Each line of the data that mentions the string "with" needs to be identified and copied.

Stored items
_ _ _ _ _

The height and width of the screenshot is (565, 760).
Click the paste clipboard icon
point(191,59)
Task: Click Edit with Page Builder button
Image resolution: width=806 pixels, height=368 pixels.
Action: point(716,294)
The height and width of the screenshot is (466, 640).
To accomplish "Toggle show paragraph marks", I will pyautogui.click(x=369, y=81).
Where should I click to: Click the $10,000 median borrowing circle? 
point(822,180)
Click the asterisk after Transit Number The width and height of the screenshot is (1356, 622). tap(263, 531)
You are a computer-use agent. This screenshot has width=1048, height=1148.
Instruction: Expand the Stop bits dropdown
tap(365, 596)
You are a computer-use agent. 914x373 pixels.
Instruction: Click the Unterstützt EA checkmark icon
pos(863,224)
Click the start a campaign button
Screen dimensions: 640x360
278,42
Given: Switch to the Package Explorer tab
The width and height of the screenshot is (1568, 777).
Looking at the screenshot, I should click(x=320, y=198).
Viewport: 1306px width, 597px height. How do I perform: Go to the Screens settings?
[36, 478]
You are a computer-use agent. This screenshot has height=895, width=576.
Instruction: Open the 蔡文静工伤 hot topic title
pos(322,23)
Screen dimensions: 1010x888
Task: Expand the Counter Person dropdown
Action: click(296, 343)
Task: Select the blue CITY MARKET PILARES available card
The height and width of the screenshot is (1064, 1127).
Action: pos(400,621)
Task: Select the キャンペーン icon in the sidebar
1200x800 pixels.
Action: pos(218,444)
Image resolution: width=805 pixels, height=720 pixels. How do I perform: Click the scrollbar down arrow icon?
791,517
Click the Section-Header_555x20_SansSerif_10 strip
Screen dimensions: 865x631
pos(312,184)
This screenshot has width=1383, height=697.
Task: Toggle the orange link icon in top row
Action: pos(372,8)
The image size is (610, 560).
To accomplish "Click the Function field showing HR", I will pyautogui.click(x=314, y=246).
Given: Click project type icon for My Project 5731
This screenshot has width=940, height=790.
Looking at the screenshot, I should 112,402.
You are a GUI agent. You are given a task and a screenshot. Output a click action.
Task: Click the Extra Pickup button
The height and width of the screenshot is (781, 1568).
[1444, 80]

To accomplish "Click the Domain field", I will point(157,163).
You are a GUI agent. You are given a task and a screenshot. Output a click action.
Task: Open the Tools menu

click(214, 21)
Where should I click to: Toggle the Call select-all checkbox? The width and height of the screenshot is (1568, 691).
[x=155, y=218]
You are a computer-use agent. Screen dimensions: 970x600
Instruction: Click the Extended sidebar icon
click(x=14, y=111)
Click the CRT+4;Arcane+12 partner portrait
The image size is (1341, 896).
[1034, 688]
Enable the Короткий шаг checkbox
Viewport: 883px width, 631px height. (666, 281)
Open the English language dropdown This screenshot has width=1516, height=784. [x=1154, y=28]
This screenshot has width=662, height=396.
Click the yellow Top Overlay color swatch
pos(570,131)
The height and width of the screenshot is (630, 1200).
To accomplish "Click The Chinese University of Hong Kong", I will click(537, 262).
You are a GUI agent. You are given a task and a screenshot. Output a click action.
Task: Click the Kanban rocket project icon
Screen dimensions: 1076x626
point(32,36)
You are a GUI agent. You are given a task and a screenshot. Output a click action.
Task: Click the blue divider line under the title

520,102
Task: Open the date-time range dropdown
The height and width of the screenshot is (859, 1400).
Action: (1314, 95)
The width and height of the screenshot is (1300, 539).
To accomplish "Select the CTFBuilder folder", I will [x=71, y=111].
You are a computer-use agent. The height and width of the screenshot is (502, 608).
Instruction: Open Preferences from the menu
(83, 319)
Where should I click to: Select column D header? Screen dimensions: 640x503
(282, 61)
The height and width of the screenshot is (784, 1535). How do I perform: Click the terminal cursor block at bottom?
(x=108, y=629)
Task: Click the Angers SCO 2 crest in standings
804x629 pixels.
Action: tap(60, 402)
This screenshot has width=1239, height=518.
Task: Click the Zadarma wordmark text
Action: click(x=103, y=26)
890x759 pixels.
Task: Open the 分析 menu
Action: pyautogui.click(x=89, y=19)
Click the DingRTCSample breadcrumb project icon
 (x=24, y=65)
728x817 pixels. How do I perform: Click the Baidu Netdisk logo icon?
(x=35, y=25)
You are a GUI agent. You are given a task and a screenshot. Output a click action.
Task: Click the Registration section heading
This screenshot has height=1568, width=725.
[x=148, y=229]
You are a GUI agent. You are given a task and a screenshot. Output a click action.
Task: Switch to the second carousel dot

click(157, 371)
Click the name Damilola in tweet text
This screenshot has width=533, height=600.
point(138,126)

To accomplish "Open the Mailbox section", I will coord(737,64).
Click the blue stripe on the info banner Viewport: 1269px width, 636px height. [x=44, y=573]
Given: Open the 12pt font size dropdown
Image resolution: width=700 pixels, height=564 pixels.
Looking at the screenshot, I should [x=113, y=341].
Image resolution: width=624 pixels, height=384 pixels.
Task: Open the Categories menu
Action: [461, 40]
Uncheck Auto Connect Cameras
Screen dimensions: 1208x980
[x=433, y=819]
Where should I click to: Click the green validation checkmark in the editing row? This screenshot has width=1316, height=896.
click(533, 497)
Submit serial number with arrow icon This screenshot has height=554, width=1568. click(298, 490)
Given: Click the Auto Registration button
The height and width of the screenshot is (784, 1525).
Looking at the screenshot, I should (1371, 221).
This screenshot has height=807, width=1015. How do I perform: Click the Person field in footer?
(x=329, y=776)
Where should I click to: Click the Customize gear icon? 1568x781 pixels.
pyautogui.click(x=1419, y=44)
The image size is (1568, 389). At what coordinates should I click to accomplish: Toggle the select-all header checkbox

_ _ _ _ _

§ ANSWER SECTION:
Task: Click Edit with Page Builder button
Submit serial number with arrow icon This screenshot has height=554, width=1568. click(298, 490)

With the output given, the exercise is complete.